Extend the boxing discussion below, about whether fighters learn more from frequent bouts or from training, by continuing it from where it stops.

-- Text follows --

Old fighters fought too often and were always injured. By definition, this lowered the bar for their performances, sometimes so much that two fighters would mutually agree to dog it in the ring. Modern fighters are able to give their utmost by properly resting, recuperating and honing their skill set between bouts.
This, so much this. So, so much, this. Bodhi is as correct as he can be. I've always said that my time in the gym was high school. My 200+ fights were college, grad school, and my damn dissertation.
Also, just because you're wearing a head guard you're losing brain cells and not getting paid for it!
If you think the Mayweathers and Wards acquired their skills in their actual fights and not beforehand (in training), then you're out of your mind. Fights put your training to the test, but you can't replace training with more fights and expect good results.
How many pro fights have you had, professor? You just aren't correct in this statement, mate. I get what your driving at, but you gain the comfort and the nuance to your game in the ring, with a live opponent. The "skills", as you call them, aren't near as important as learning to use them in live fire scenarios. The best mechanics on earth that unravel under fire with buy you a candy bar if you have a dollar.
Weak. It's like me asking you - how many championships have you won? You can approximate live fire scenarios in sparring. People get hurt and knocked out in sparring all the time, ask Chad Dawson. If instead of learning the skills, you just work out and have 3 fights a month, it's not going to work. You talk about mechanics unraveling under fire, but what's going to happen if you don't have the mechanics in the first place? I agree that you gain comfort and nuance from actual fights, but all the comfort and nuance in the world wouldn't have helped Gatti against Mayweather.

-- Text concluded --
-- Source data follows --

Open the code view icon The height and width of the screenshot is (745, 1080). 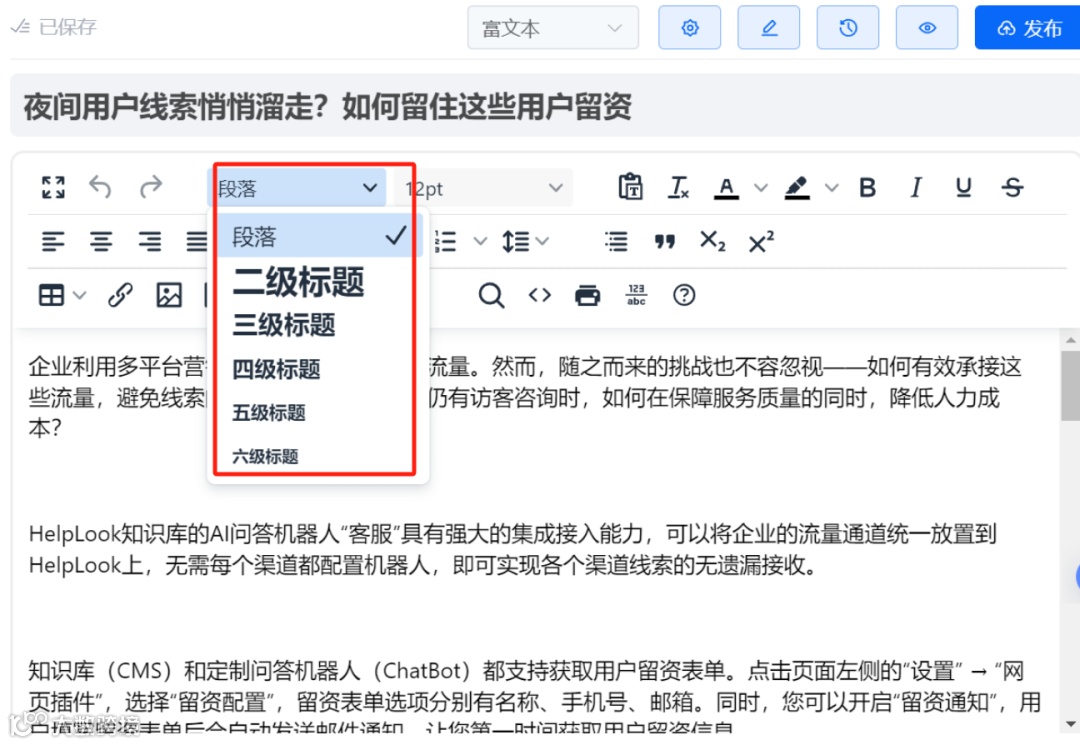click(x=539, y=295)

-- Source data concluded --

Response area
are you comparing average fighters or the top level? be consistent. stop saying things are more important than experience, in any endevour, in any walk of life, training is important but experience is king. example 1. new drivers have finished their training, new drivers suck example 3. a mechanic could explain to me how to strip an engine, i still wouldn't be able to do it first time example 4. anyone with a degree, you learn for 3 years, then get a job and learn how to actually do the job listen to people like magnasaki who know about boxing first hand edit: sparring partners often get told what to do, this is important practice but not the same as a fight : you seem to have the idea old timers didn't train, obviously they did, it was more stamina based, but they trained hard.
Gatti could have trained as much as he wanted, he never would have beaten Mayweather. Same argument. Sparring is not fighting either. It´s a controlled environment. Accidents may happen but they are not the standard. What´s your job? After you learned it, where you good it from the start because you knew the "how" or did you need a few years of practice until you got there? There are prodigys like Mayweather and perhaps Ward but they are rare and not the standard. You don´t judge scientists by einstein or Newton, are you? Boxing can be a profession - and for 99.9% of fighters it is, where you learn your profession but get good through experience - and it can be an art - which is the tiny minority at the very top, the Grebs, Armstongs, Robinsons, Alis, Leonards and Jones of the world who just have a talent that transcends the sport. However, those are NOT the ones to go by.
You can't compare a mechanic explaining something to you with hard sparring that you actually do. The rest of the comparisons are similarly invalid. Training (real training, not bull****) is more important than random "experience." Experience is only worth something if you actually succeed in what you're doing or at least survive. If you go and get knocked out 3 times in a month, you're no better off than you were when you started. Haven't you ever seen a guy just starting out defeat a much more experienced opponent? Happens all the time. In his fourth fight, Dmitriy Pirog fought a guy who was 25-5 and beat him. There are many other examples. I am not saying that experience in actual fights doesn't matter, but I don't think it matters in the way you imply. Boxing is a skill-based sport. Any attempt to downplay this in favor of "experience" is mistaken.
Sparring is what you make of it. Some sparring isn't worth a damn but you can practice some very real things if you want. The problem with your analogy (starting a job and not being good at it) is that you don't recognize that sparring is a kind of experience. It's not the equivalent of simply "knowing how" to do something.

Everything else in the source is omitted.